Mit Freude habe ich zur Kenntnis genommen, dass der Kultusminister, den ich leider vermissen muss, in der Ersten Lesung immerhin bestätigt hat, ich zitiere: „Zur bayerischen Gesellschaft gehört selbstverständlich auch die muslimische Gemeinschaft.“ – Das möchte ich der AfD gerne einmal auf ihr Kissen sticken. Wesentlich ist, dass durch den Beirat an der Universität Erlangen-Nürnberg eine Brücke zur Rückbindung an die muslimische Community geschaffen worden ist, wo alle Fragen in kooperativer Atmosphäre und in Respekt miteinander erörtert werden, sodass auch die muslimischen Mitglieder an der Gestaltung zumindest mitwirken können. Ebenso begrüßen wir, dass die betreffenden Lehrkräfte – immerhin sind es ungefähr hundert – nun eine größere vertragliche Sicherheit durch die Entfristung bekommen werden, wie wir das schon lange gefordert haben.

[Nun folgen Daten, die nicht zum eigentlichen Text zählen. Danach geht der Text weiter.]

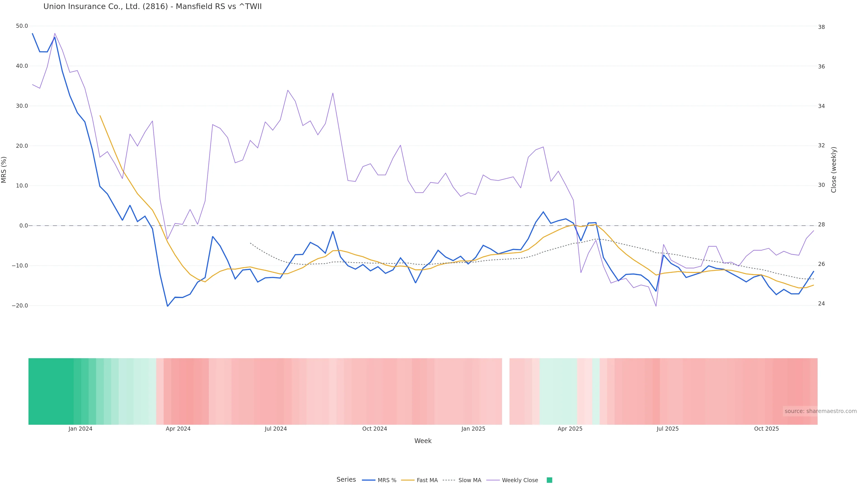This screenshot has height=488, width=868.
Task: Click the Week x-axis title
Action: pyautogui.click(x=423, y=441)
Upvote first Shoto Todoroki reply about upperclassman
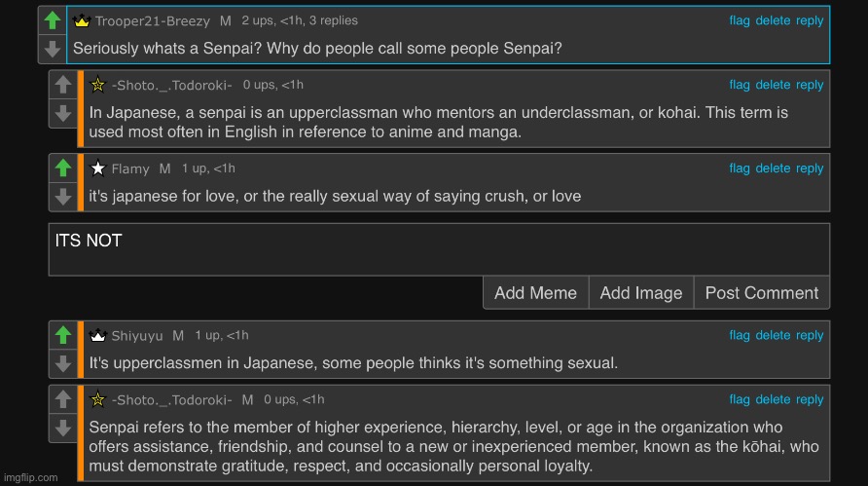 (x=63, y=85)
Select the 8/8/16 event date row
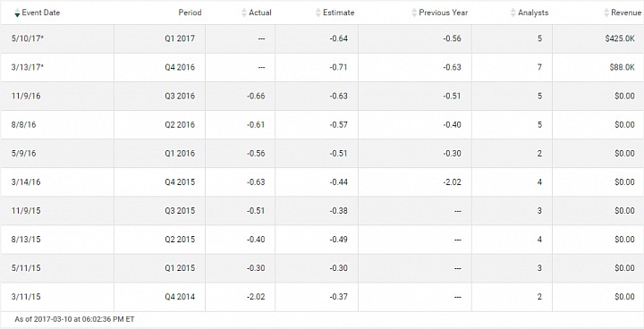Viewport: 644px width, 329px height. click(322, 125)
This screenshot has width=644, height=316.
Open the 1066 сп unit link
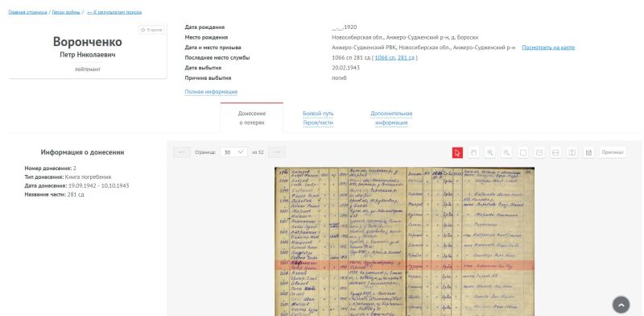(385, 58)
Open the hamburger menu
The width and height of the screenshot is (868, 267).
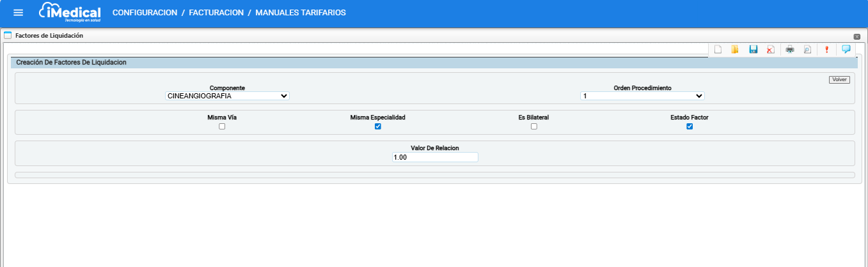pos(19,13)
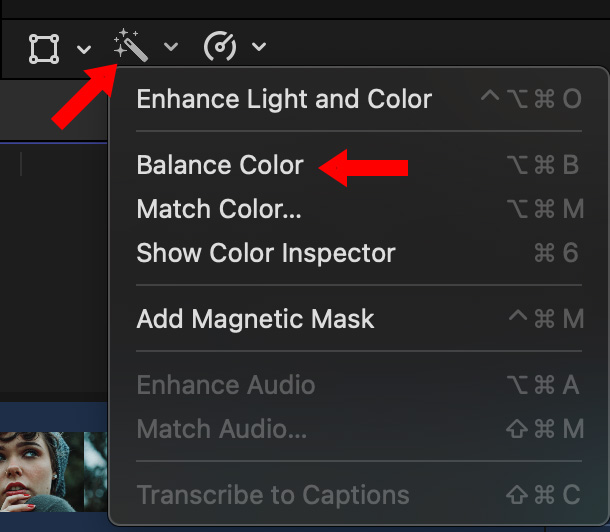Click the retime speedometer icon
This screenshot has height=532, width=610.
pos(220,46)
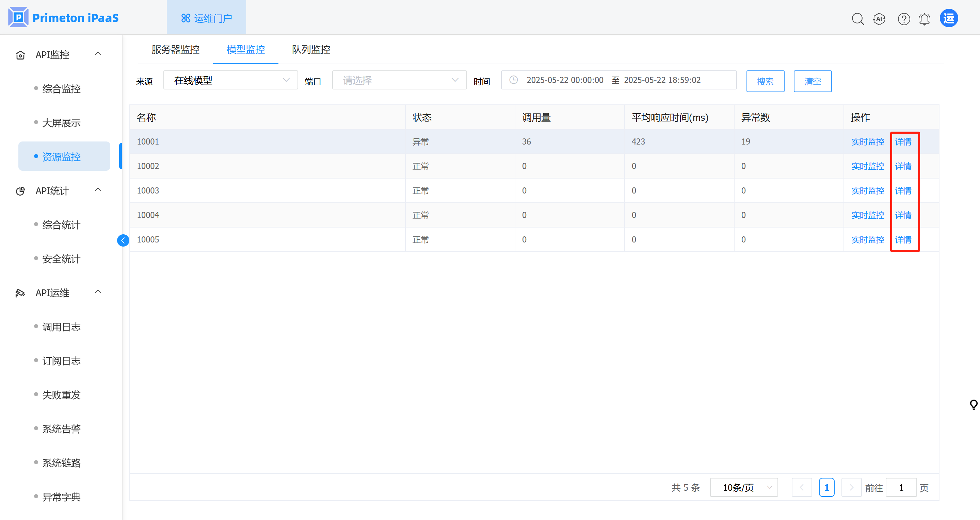
Task: Open 实时监控 for model 10001
Action: [x=867, y=142]
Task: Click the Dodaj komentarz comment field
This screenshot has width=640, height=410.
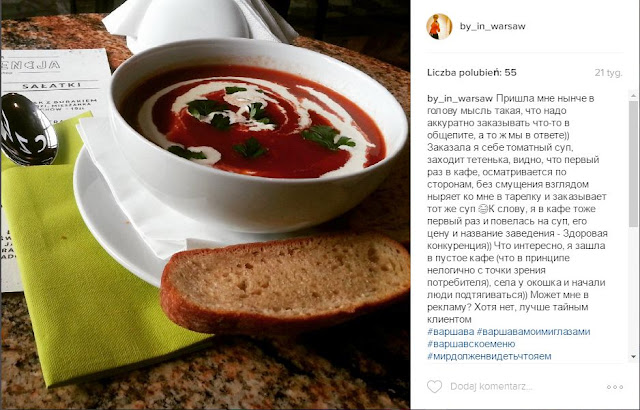Action: coord(524,386)
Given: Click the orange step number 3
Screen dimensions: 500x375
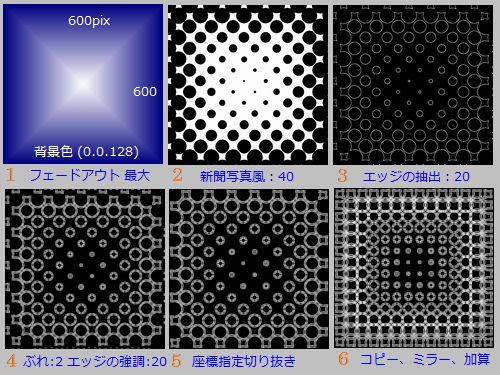Looking at the screenshot, I should [342, 176].
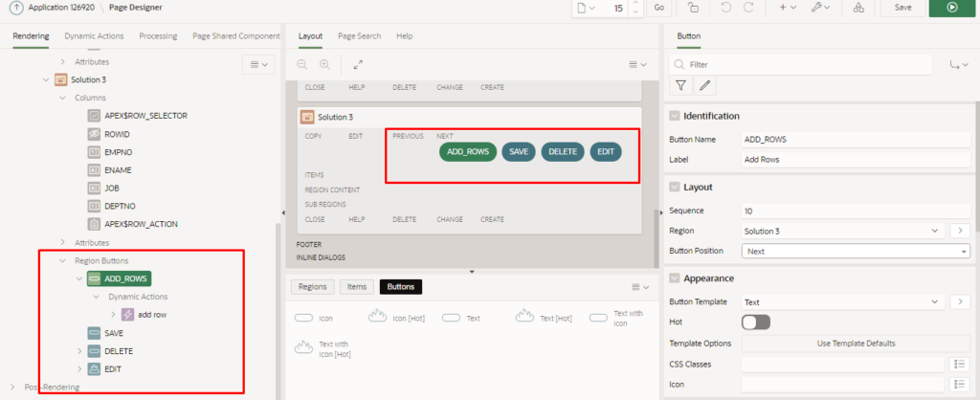Toggle the Hot switch on

[x=755, y=322]
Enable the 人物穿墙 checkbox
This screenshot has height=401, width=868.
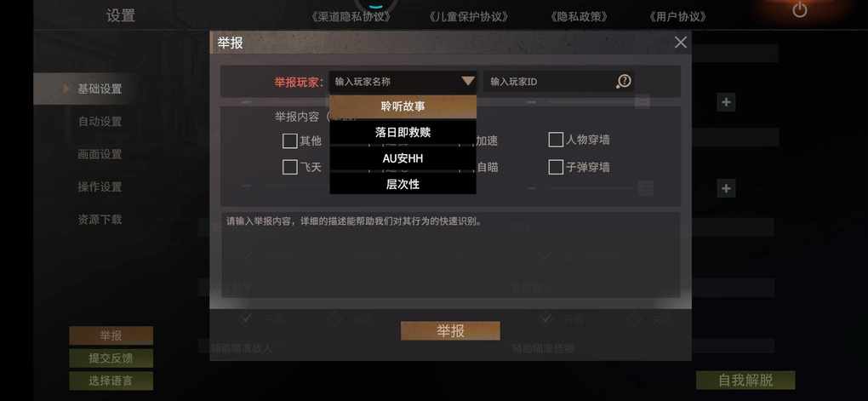click(x=556, y=140)

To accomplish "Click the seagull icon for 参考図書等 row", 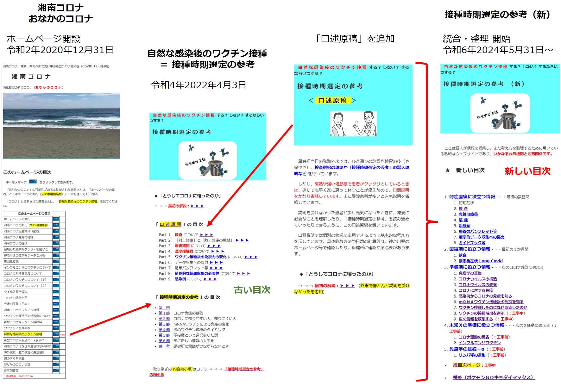I will [56, 370].
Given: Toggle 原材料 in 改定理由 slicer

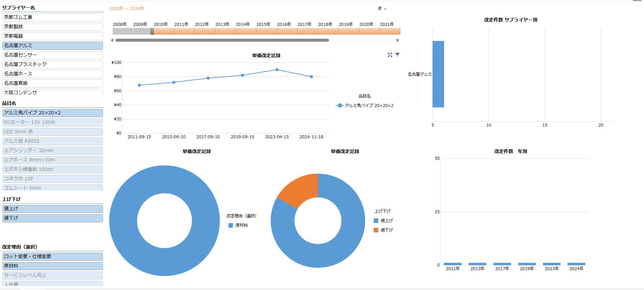Looking at the screenshot, I should click(x=52, y=266).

Insgesamt teile ich zwar die Kritik, dass der Gesetzentwurf ganz sicher noch lange nicht der große Wurf ist, ich teile allerdings nicht die Konsequenz, die die GRÜNEN daraus ziehen, wenn sie sagen, es muss sofort ein gleichwertiger islamischer Religionsunterricht her oder gar nichts. Der in Baden-Württemberg vorgenommene Versuch, diese Probleme über eine Stiftung zu regeln, löst die genannte Grundsatzfrage nicht. Wir werden die Erfahrungen dort aber mit großem Interesse begleiten.Wir stimmen dem Gesetzentwurf zu, weil er die Tür zu einem wichtigen Thema und zum Gespräch über einen islamischen Religionsunterricht zumindest ein kleines bisschen öffnet. Nur mit Rücksicht und mit Vorsicht gegenüber unseren Gesprächspartnern auf der anderen Seite und nur mit dem Aufbau gegenseitigen Vertrauens können wir derartige Neuerungen schaffen. Davon bin ich überzeugt.